Details of talk
|Title||Causal diagrams to guide the treatment of missing data in epidemiological studies with multiple incomplete variables|
|Presenter||Margarita Moreno-Betancur (Murdoch Childrens Research Institute)|
|Session||Biostatistics and Bioinformatics|
Missing data are a common occurrence in epidemiological studies and may impact study conclusions due to potential bias and loss of statistical power. It is widely understood that if the data are ``missing at random'' (MAR) -- an assumption allowing the probability of missing data to depend on observed values -- then unbiased estimation is possible with appropriate methods. While the need to assess the plausibility of this assumption has been emphasised, the practical difficulty of these tasks and the stringency of MAR in the context of multiple incomplete variables are rarely acknowledged. Further, while MAR is sufficient, it is certainly not necessary: in a wide range of ``missing not at random'' (MNAR) scenarios unbiased estimation of certain parameters is possible. Recent developments in the computer science literature suggest that directed acyclic graphs (DAGs) could be an intuitive tool for stating and assessing finer-grained assumptions, beyond the MAR-MNAR dichotomy.
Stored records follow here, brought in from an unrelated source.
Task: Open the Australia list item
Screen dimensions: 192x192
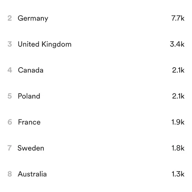Action: click(x=96, y=174)
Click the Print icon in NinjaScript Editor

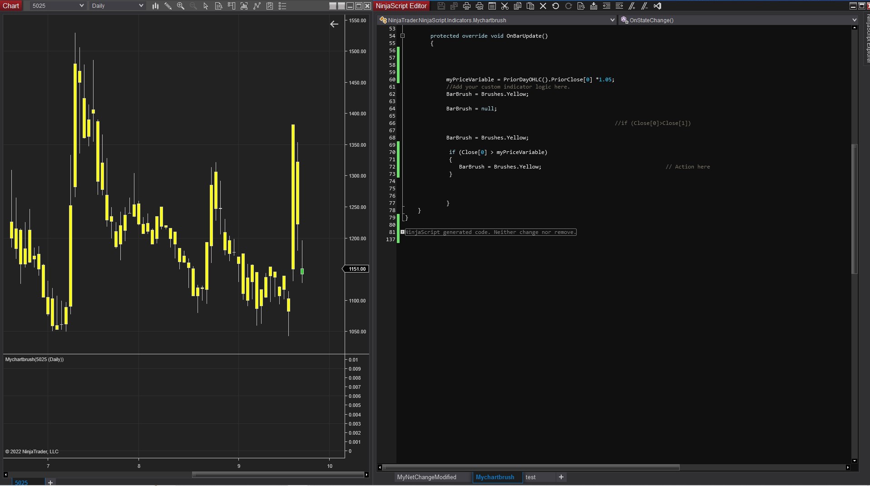pos(466,6)
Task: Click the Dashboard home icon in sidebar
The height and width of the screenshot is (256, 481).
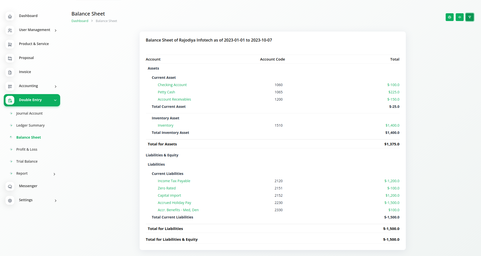Action: pos(10,17)
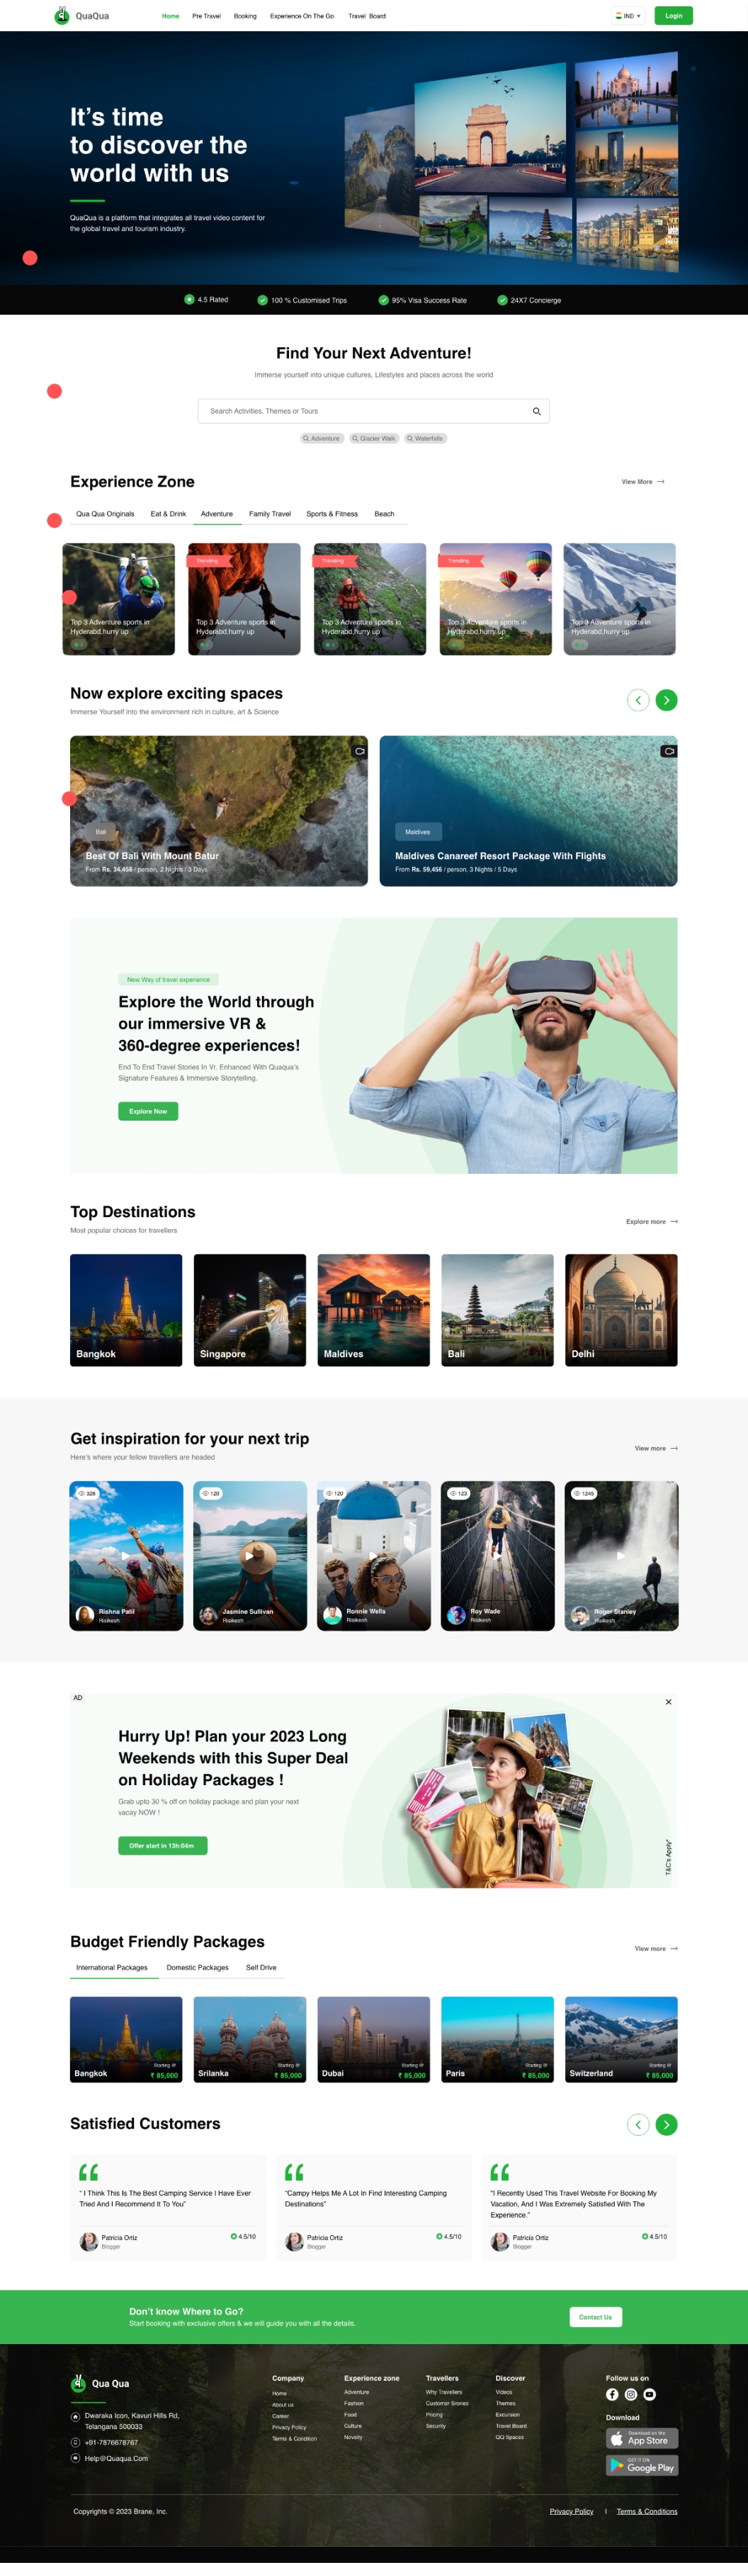Click the green Login button
This screenshot has height=2563, width=748.
pos(673,16)
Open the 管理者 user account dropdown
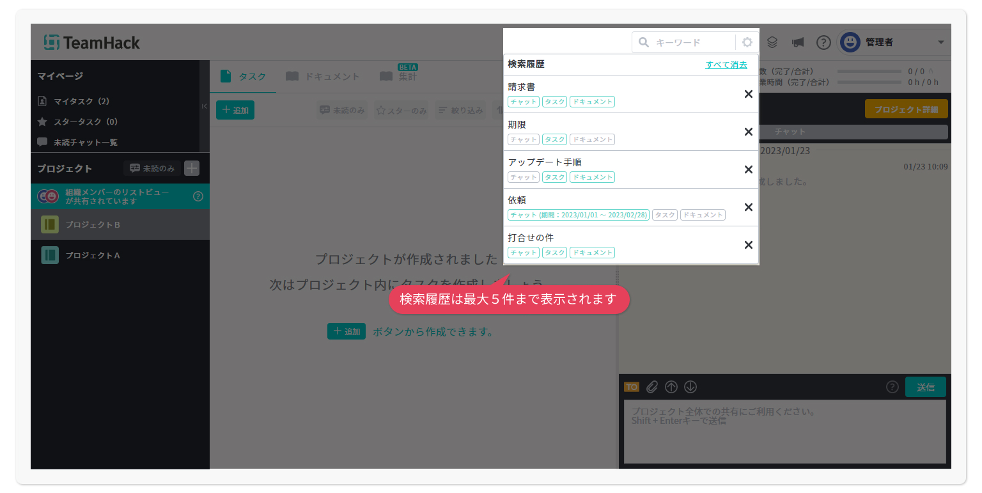 tap(894, 43)
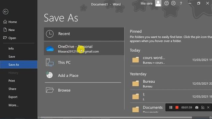Pause the screen recording
Image resolution: width=212 pixels, height=119 pixels.
[x=171, y=107]
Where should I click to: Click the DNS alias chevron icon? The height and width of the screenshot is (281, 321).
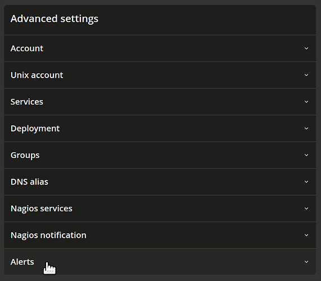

However, as we show, translating the assumptions in a given generic DAG to a decision about the missing data method is a surprisingly complex problem requiring a case-by-case treatment. Seeking a balance between detail and feasibility, we constructed eight ``canonical'' DAGs representing broad categories of missingness mechanisms that could be encountered in a typical point-exposure epidemiological study with incomplete exposure, outcome and confounders. For each DAG, we derived mathematically whether unbiased estimation of some common target parameters is possible using common procedures, or if sensitivity analyses are necessary. These DAGs and findings can be readily used by epidemiologists to articulate their assumptions, and choose a strategy to handle missing data depending on their target parameter. We use numerical simulations and the Longitudinal Study of Australian Children for illustration.